## Given exercise
How many lines in the entries below contain the word "Toggle"? Case counts, and the reply should be the number alone.

# START OF Extracted material

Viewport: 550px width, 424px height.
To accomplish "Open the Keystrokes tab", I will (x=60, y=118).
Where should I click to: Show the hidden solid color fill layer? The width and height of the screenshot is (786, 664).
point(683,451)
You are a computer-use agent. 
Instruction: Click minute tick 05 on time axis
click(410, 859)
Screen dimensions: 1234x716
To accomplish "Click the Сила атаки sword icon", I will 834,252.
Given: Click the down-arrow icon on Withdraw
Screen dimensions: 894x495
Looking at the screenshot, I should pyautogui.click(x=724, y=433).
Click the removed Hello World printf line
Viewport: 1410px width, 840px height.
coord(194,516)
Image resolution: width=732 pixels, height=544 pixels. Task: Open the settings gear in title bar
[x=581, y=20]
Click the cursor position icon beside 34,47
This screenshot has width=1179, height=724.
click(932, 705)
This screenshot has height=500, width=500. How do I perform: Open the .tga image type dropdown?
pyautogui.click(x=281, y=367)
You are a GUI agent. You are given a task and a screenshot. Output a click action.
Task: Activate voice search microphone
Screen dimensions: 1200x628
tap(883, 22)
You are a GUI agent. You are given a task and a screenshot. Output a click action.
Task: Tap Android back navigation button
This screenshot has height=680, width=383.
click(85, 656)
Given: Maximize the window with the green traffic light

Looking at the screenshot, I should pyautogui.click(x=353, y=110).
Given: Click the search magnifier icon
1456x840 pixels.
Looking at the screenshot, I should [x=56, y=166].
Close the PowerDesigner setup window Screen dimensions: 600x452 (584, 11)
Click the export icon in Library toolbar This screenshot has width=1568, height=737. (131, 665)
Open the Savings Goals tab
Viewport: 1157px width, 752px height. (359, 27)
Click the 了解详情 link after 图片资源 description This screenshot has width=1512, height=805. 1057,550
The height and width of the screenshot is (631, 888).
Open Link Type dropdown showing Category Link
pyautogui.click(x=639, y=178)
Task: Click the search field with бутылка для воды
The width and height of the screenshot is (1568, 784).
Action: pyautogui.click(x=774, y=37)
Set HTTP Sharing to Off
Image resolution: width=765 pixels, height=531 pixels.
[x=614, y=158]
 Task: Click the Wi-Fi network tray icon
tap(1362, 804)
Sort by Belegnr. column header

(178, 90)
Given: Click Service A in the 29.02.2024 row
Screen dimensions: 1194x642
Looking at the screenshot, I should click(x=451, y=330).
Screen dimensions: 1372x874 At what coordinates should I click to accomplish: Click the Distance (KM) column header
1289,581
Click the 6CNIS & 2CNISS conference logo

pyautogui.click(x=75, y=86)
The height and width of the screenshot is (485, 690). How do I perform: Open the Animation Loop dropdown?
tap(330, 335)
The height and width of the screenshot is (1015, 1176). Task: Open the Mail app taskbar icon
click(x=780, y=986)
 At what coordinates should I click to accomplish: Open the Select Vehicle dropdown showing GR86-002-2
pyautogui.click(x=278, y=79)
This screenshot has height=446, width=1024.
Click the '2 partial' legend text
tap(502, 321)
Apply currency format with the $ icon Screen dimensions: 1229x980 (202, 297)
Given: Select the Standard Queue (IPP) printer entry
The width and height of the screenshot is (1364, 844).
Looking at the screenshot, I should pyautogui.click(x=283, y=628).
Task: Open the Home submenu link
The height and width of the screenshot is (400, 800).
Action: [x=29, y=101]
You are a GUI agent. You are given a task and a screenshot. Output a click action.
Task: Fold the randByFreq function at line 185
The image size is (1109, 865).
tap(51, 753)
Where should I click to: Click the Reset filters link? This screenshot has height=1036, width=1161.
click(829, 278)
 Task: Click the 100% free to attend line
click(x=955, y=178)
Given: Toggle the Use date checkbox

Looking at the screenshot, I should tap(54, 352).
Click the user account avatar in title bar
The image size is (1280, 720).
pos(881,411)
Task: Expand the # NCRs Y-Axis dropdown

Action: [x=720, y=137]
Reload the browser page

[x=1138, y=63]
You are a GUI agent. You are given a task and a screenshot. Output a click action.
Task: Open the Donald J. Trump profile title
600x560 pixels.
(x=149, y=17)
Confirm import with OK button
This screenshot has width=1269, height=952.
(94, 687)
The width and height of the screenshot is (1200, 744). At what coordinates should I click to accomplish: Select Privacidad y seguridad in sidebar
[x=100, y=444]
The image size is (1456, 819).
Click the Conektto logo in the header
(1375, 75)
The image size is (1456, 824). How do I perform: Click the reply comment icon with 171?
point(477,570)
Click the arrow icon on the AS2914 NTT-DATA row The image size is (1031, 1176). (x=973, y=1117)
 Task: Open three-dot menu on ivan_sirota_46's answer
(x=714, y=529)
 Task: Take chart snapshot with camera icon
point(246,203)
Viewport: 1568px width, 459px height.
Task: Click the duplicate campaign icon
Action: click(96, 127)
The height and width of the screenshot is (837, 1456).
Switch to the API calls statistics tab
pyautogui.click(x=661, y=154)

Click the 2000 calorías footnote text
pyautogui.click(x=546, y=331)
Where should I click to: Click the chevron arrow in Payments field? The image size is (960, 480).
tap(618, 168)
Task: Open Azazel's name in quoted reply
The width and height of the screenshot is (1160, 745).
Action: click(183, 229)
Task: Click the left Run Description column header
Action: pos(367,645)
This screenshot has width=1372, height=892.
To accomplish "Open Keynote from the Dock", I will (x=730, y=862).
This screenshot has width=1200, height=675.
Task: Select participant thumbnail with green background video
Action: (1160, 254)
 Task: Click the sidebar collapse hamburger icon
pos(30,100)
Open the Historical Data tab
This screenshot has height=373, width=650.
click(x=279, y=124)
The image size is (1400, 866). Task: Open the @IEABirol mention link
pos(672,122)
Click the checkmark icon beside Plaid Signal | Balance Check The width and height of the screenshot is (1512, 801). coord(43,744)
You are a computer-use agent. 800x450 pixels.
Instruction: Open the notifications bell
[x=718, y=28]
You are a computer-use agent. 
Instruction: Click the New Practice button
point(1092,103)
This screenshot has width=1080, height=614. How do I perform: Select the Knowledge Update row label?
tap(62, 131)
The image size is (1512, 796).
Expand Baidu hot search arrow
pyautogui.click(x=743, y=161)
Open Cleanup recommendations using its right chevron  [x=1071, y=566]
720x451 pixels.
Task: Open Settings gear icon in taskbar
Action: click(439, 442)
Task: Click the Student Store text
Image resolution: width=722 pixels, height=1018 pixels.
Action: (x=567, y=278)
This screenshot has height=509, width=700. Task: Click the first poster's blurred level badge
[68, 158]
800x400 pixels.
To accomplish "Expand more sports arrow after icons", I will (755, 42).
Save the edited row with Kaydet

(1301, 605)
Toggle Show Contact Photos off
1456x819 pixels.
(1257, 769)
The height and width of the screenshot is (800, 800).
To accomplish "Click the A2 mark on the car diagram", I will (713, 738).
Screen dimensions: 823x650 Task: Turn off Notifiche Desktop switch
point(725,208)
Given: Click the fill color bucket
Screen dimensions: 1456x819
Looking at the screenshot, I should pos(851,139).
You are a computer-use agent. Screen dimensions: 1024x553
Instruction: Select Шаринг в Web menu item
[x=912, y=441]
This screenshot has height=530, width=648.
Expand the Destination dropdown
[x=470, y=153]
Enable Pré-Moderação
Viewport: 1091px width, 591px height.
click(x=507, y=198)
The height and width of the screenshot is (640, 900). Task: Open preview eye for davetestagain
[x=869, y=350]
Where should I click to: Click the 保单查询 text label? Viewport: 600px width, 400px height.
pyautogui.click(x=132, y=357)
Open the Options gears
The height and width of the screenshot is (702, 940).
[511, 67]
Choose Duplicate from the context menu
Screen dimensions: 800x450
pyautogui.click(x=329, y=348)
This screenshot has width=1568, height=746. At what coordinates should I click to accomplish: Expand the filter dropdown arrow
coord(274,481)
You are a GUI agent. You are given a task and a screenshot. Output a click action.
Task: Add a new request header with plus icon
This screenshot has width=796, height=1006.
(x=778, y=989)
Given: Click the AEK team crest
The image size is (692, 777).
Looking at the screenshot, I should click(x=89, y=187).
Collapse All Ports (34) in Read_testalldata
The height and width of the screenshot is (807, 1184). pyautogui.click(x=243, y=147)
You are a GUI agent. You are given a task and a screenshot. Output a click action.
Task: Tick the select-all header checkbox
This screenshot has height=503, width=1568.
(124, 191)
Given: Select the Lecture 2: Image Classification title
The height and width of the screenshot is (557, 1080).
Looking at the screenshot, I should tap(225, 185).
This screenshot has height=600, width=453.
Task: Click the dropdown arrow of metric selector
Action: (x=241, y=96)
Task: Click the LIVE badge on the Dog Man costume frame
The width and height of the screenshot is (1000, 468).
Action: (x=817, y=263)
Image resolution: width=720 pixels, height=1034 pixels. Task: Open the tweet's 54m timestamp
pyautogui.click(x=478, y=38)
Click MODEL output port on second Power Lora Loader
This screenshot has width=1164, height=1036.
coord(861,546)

# END OF Extracted material

## Full response
2